[ABOUT THIS TASK]:
Go through the data below line by line. Give only the number of lines that contain "height".

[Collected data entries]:
* * * *

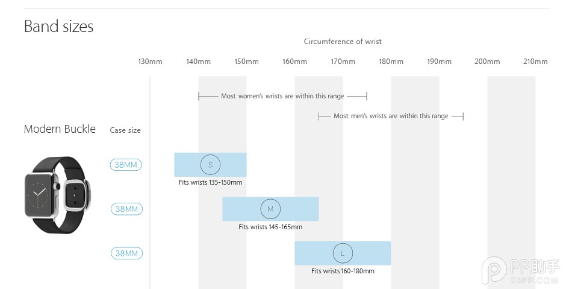
Task: Click the blue small band range bar
Action: 211,165
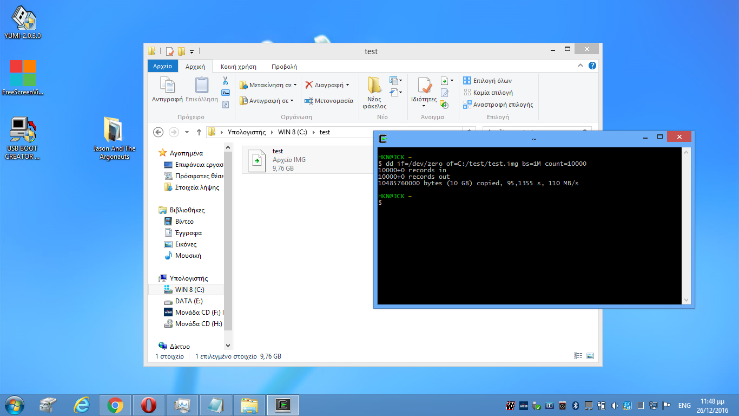Screen dimensions: 739x416
Task: Click the Rename (Μετονομασία) button
Action: click(x=329, y=101)
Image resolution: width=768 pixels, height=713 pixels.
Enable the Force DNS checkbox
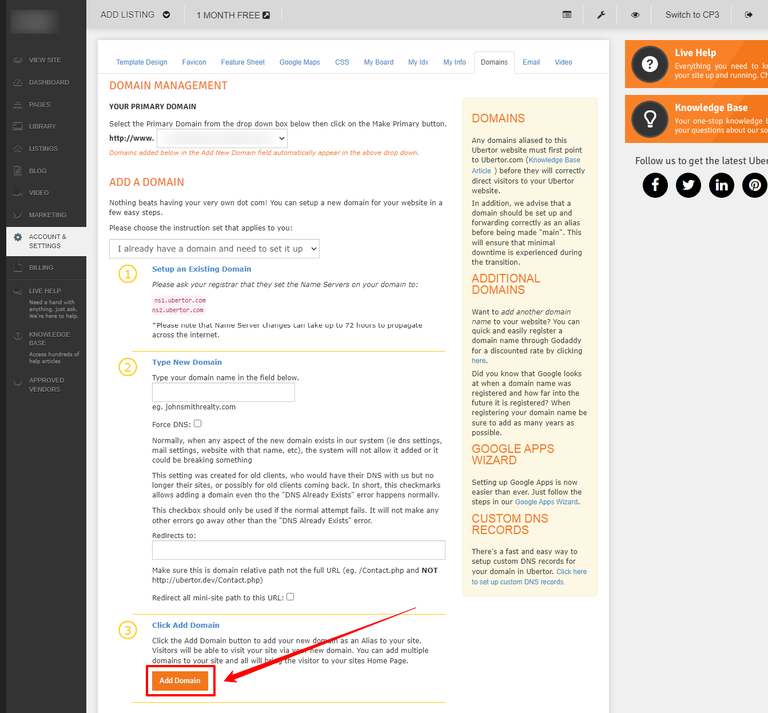[x=198, y=424]
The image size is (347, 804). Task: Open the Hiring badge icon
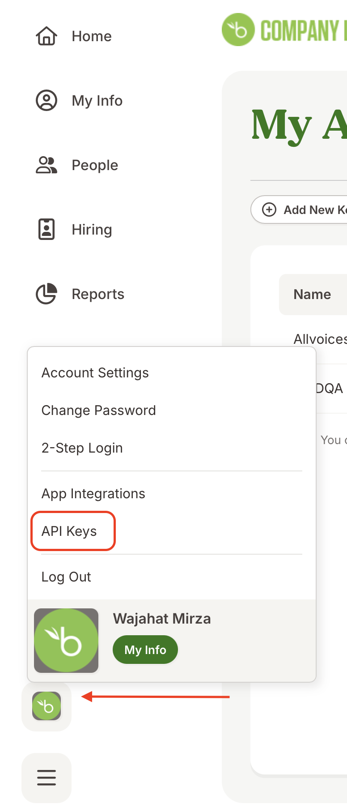click(x=47, y=229)
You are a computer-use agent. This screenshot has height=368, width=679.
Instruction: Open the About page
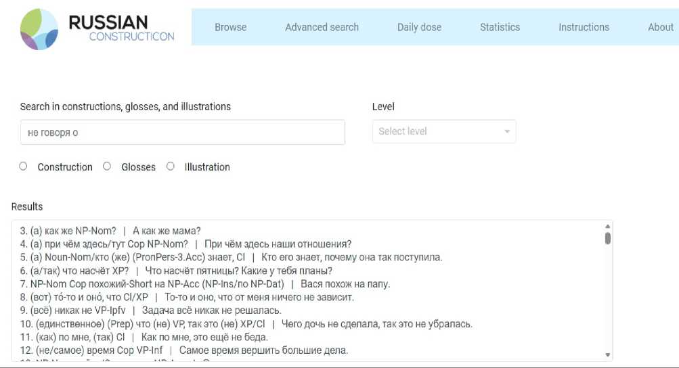pos(660,27)
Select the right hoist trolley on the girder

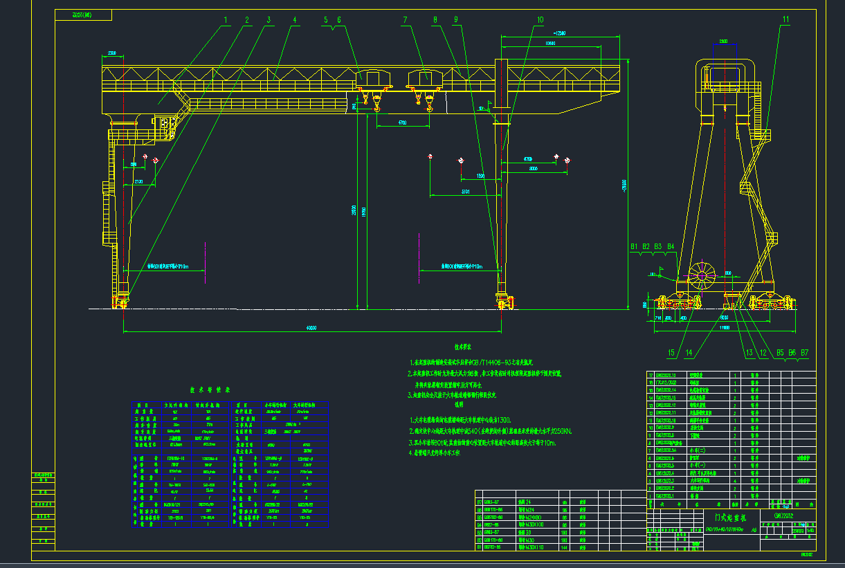pyautogui.click(x=425, y=78)
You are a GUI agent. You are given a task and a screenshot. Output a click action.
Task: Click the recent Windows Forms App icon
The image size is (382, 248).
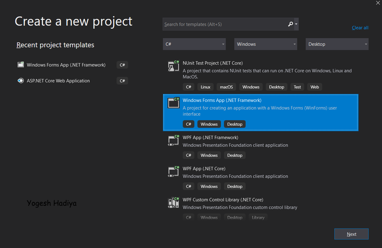click(x=20, y=64)
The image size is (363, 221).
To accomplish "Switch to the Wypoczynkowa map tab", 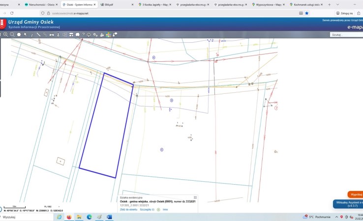I will (265, 4).
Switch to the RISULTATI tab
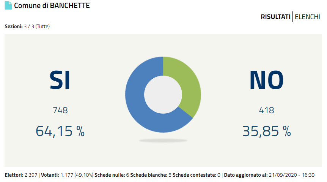Screen dimensions: 327x182 click(275, 17)
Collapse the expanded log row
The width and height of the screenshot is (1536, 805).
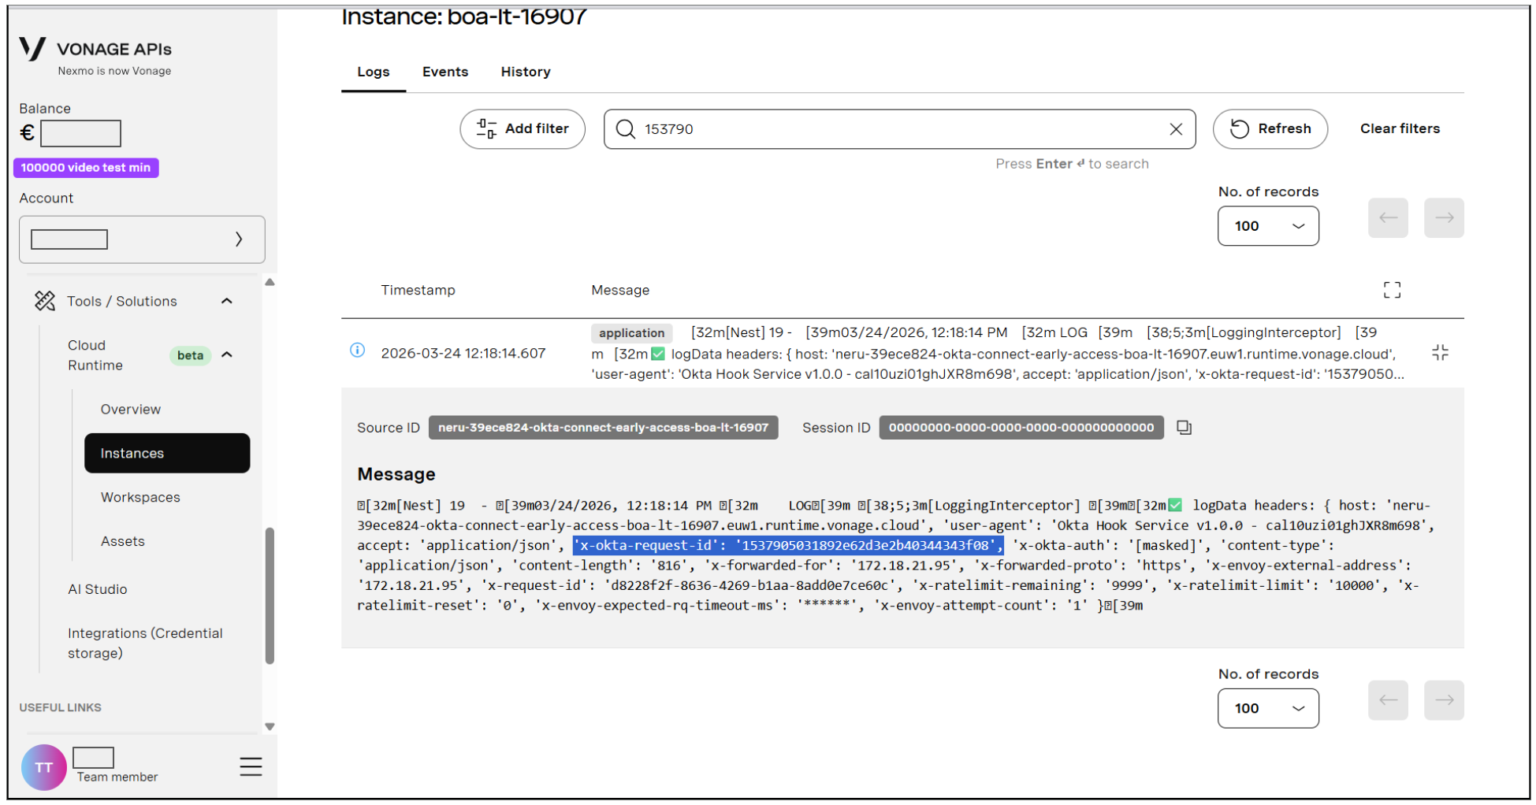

* * * *

[REPLY TO THE EXERCISE]:
3